Problem requirements :: Which lines in the entries below contain the string "Switch"? Report each of them in full.

Data rows ::
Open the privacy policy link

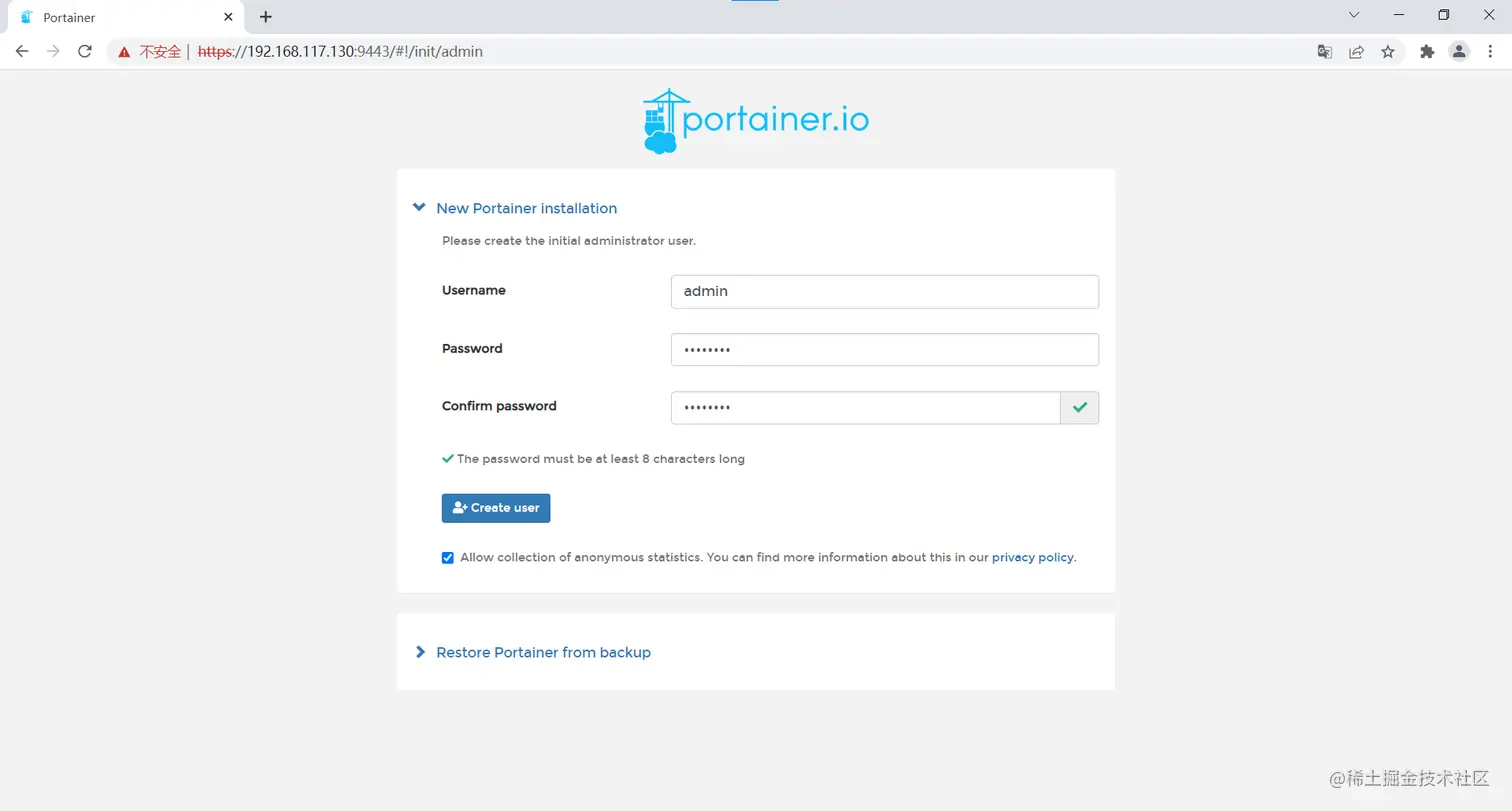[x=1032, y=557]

==

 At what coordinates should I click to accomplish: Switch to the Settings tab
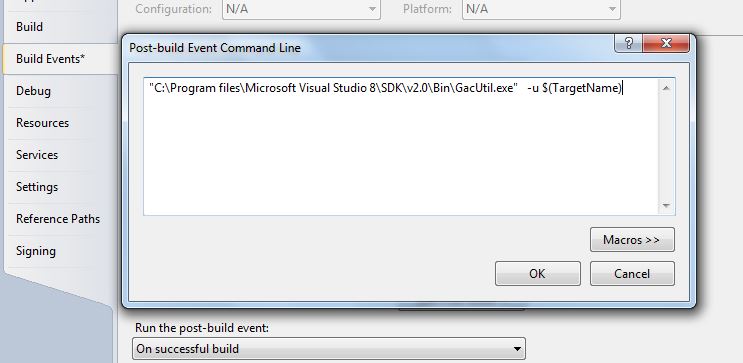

---

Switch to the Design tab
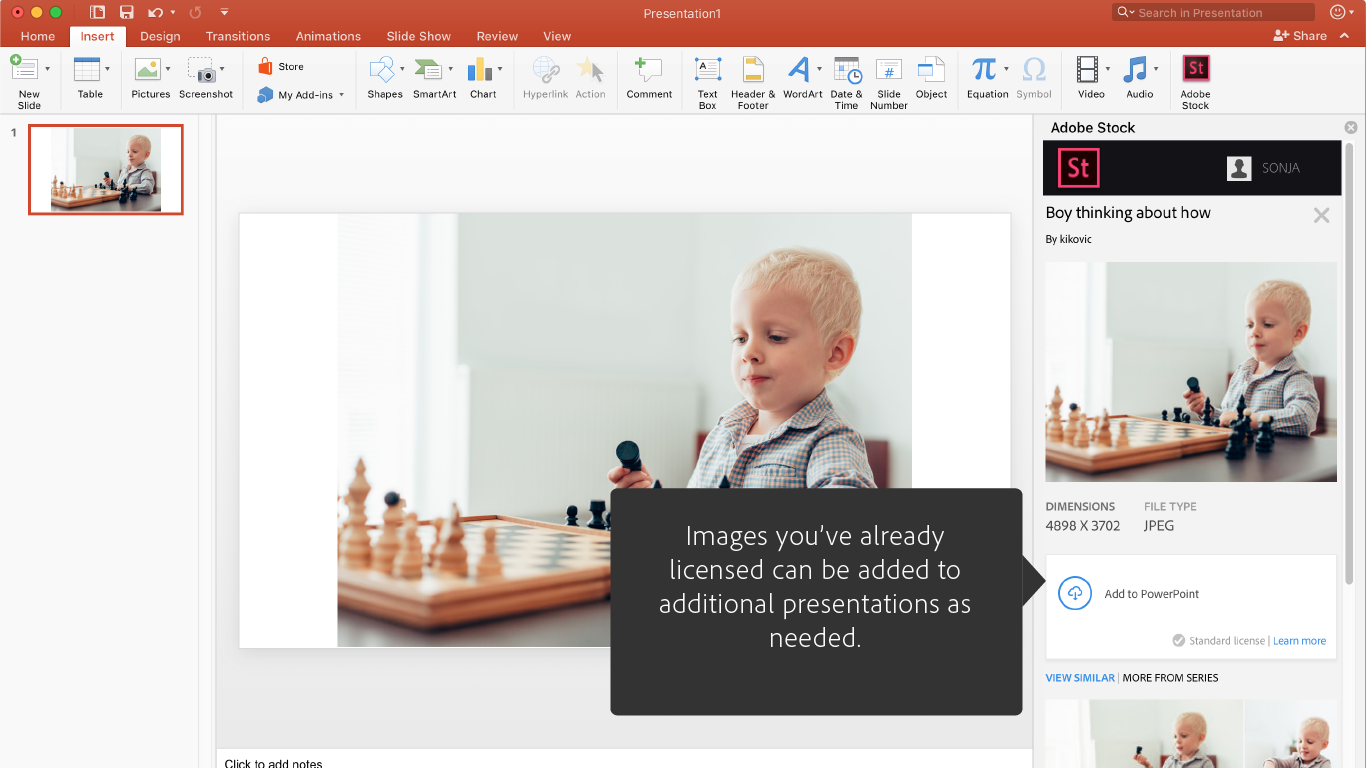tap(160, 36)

Worked answer ::
 At what coordinates should I click to accomplish: Switch to the Settings tab
Switch to the Design tab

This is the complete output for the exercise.